To us, it’s just the wind or the lamp. To them, it’s a monster.
It’s easy to roll your eyes and say, “Don’t be silly.” But those fears aren’t just drama.
They’re a natural part of growing up, and how parents respond makes a big difference.
When Imagination Runs Wild
Young children have powerful imaginations. Between toddlerhood and early school years, their brains are exploding with new ideas and stories.
The tricky part is they can’t always separate what’s real from what’s made up. That’s why a coat on a chair looks like a ghost, or a shadow becomes a creature waiting to pounce.
These fears might sound funny to adults, but to a child they feel just as real as the ground beneath their feet.
This overlap between reality and imagination is perfectly normal.
It’s how children learn to play, create stories, and make sense of the world. But the downside is that it also makes them more vulnerable to fear.
Parents sometimes worry that these fears are a sign of deeper problems, but in most cases, they’re simply a stage that fades with time.
Why Nighttime Feels Scarier
Night is the perfect recipe for fear. The house is quiet, the lights are dim, and their senses don’t have much to grab onto.
When the brain doesn’t have enough information, it fills in the blanks — and those blanks often turn into something scary.
A bump, a shadow, or even silence itself can spark panic.
Tiredness adds another layer.
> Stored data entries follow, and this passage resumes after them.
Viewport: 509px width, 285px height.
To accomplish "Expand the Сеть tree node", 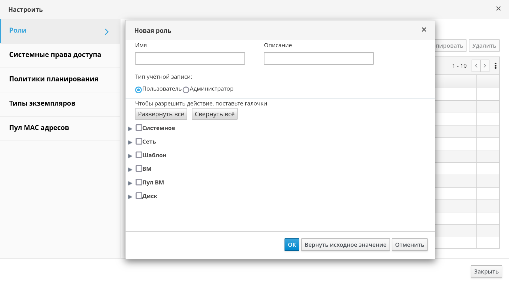I will pos(130,142).
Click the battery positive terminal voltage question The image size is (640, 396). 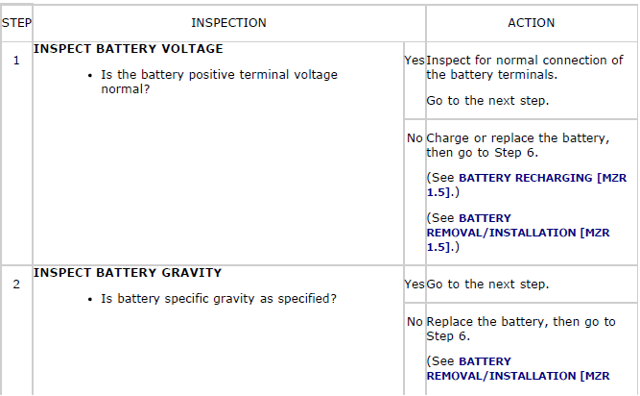click(x=219, y=82)
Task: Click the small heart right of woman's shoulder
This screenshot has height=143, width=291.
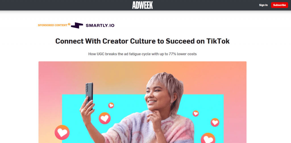Action: click(196, 113)
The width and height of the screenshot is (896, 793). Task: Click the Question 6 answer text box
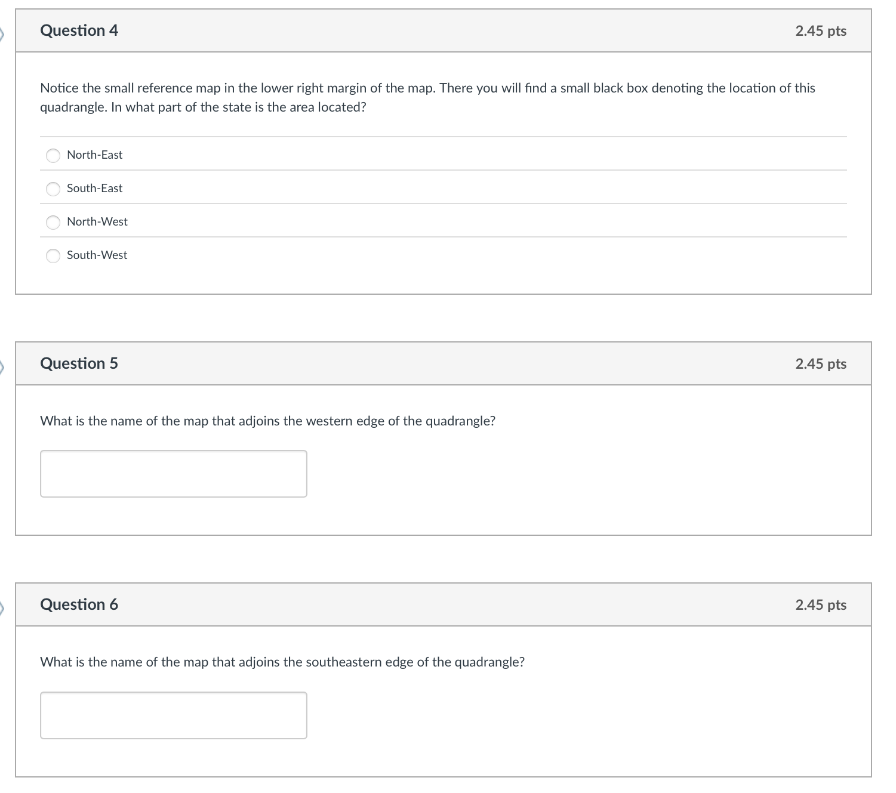coord(173,715)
A worn-out child has less energy to control emotions, so worries feel bigger than they do in daylight.
However, nighttime fear is a totally normal part of cognitive development. It is the natural human instinct to fear the unknown.
At its foundation, this fear helps us survive a lot of real dangers in the world.
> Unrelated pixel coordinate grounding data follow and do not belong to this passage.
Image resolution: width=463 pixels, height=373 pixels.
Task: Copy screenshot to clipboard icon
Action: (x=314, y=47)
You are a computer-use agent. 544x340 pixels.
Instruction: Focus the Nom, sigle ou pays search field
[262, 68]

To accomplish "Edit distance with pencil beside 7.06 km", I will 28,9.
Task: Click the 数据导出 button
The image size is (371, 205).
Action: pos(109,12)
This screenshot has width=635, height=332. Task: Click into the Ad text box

But for some children, these fears can often be compounded due to life stresses, family problems and other challenges.
Why Brushing It Off Doesn’t Work
Think about how you feel when you’re scared. The last thing you want is someone laughing at you.
It’s the same for kids. If we tell them to stop being silly or roll our eyes, they learn that their feelings don’t matter.
This can make them more likely to hide their fears or act out in other ways because they don’t know how else to show their emotions.
On the other hand, when parents stay calm and listen, children learn that fear is something you can talk about and manage.
Studies on parenting and emotions show that children who are supported and guided through strong feelings grow up better able to handle stress.
In other words, your response teaches your child whether fear is something to be ashamed of or something that can be understood and handled.
When Fear Is More Than a Phase
Most children eventually outgrow their fear of the dark. But sometimes it sticks around longer than expected.
If your child is losing sleep night after night, refuses to be alone even during the day, or avoids normal activities because of fear, that’s worth paying attention to.
It doesn’t mean something is “wrong”, but it does mean they may need more support.
If fears are strong and persistent, it can help to bring it up with a doctor, school counsellor or even a child therapist.
Sometimes underlying anxiety or stress in a child’s life shows up first through sleep and night-time worries. Getting advice early can prevent bigger struggles later.
What Parents Can Do
The good news is that you don’t need grand solutions or expensive tools to address your child’s fear of the dark. A few simple changes can go a long way:
- Acknowledge the fear. Instead of saying, “There’s nothing there,” try, “I know that shadow looked scary.”
- Offer steady comfort. A calm voice, a hug, or sitting nearby can help a child relax.
- Create a routine. A bath, a story, and a soft night-light can make bedtime feel predictable and safe.
- Give them a sense of control. Let them do a “monster check” under the bed, or keep a torch by the pillow. Even small rituals can help kids feel braver.
If fears remain intense, there are gentle approaches, like gradual exposure (letting a child spend short periods in the dark with support) or relaxation exercises before bed.
For many families, keeping bedtime light and consistent is enough to see improvements.
Being Scared is Normal
Children’s fear of shadows, monsters, and the dark is not just play-acting. It’s a sign of a developing mind trying to make sense of what’s real and what’s not.
While most children will eventually grow out of it, how parents react in the moment has a lasting impact.
By treating the fear seriously and offering calm reassurance, you’re teaching them that being scared is normal (and that they can handle it).
So, the next time your child calls out about a monster under the bed, resist the urge to brush it off.
Instead, see it as a chance to teach comfort, courage, and resilience.
After all, monsters may not exist, but the feelings are very real.
Disclaimer: The information provided in this article is for informational purposes only and should not be considered as medical advice from Mamahood. For any health-related concerns, it is advisable to consult with a qualified healthcare professional or medical practitioner.